I guess im not the only one have issues with this. I should read the thread first before posting. Lol. Seems like bottom line is...proper Spanish uses it in references, but in 'real talk' its not always used depending on country. I think it should be considered correct if you left it out with a popup note explaining the difference
Duolingo needs to fix this because using el or la in front of a name while it is technically gramatically correct sounds really weird I've spoken to native spanish speaking friends of mine and they say nobody does it. I never heard it once when I was in mexico and from what I've heard people even consider it rude. I am tired of being marked wrong for something that is basically gramatically dead.
Trabaja is being used as a verb here, not as a noun. So it is conjugated in the 3rd person singular = "él trabaja/ he works". Trabajo can be used either as the masculine noun for "work" (as in "What kind of work do you do?/ Qué tipo de trabajo haces?"), or as the 1st person singular verb = "yo trabajo/ I work".
It's because of the "usted" which you included.

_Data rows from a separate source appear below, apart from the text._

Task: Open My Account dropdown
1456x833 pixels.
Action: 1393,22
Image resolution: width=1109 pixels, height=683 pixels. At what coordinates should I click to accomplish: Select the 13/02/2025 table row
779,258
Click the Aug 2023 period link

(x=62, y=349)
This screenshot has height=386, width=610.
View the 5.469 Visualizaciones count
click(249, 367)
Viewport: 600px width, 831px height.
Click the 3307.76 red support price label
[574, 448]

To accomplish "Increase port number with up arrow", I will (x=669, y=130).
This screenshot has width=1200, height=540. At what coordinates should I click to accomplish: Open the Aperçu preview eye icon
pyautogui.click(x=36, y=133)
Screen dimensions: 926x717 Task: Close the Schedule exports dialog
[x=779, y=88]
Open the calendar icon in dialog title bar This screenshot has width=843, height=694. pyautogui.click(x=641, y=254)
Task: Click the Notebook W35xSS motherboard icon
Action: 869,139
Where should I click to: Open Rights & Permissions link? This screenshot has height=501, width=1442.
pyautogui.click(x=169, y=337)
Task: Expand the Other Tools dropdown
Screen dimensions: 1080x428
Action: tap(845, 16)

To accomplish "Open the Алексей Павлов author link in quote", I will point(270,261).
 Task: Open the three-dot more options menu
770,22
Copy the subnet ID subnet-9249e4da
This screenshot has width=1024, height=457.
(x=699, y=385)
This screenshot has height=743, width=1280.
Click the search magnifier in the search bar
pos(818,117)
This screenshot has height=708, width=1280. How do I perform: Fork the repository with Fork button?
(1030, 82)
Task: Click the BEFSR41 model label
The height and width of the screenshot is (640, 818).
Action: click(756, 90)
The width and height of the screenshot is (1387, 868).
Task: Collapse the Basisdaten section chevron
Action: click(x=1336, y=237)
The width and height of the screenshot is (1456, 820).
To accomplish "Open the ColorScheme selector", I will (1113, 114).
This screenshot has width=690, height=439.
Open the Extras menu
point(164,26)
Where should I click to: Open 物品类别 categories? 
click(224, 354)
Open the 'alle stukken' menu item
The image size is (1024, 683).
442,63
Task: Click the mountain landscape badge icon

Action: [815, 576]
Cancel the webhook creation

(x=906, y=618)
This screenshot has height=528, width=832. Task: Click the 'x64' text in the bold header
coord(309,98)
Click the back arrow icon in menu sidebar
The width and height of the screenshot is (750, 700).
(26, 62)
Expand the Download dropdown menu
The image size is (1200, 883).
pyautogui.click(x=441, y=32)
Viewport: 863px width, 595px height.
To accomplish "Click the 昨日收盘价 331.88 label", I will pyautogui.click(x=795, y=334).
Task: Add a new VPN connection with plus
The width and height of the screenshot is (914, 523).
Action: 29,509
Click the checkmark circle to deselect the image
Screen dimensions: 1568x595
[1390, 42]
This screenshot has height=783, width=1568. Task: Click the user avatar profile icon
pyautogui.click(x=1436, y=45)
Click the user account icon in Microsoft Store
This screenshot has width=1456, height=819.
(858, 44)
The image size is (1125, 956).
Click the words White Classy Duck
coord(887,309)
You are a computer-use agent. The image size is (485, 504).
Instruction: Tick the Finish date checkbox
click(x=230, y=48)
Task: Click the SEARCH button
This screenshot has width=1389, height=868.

Since this sentence starts with "Èl señor Pérez" you know that you are speaking ABOUT him, not TO him (if that were the case you wouldn't have the "él" in front). "Usted" is the formal word for "you" and it would only be used if you were speaking directly TO someone (in which case you would not have used the "él" in front). So, "Él señor Pérez trabaja en una oficina" is for speaking about someone, and "Señor Pérez, usted trabaja en una oficina" is for speaking to someone. Just be glad you already speak English because it's way harder to learn!
Aaarrgghh! This time i put, "El senor Perez trabaja usted en una oficina." Im guessing it was marked wrong because i added "usted." But, why is that wrong? That is the verb form the señor would use, right? We can put yo, or tu or nosotros into the sentence. Why? Please, someone, tell me why! Almost 95 days in a row, a couple of hours a day---and i am still guessing some of the time. Please help me. Thank you.
This sentence starts with "El seńor Pérez..." so you know that it's talking ABOUT Mr Perez and not to him directly. That's why you wouldn't use "usted". So, if you drop the "El" and add a well-placed comma you would have, "Seńor Pérez, trabaja usted en una oficina" meaning, "Mr Perez, you work in an office".
No, verbs don't have a gender. Trabajo = Yo, I work and trabaja = Él/ella/usted, he works, she works, you formal work. You're mixing yo trabajo and usted trabaja. Verb conjugations are always the same whether you're a man or a woman or whether some noun is el or la. Verbs don't change gender because they don't have it.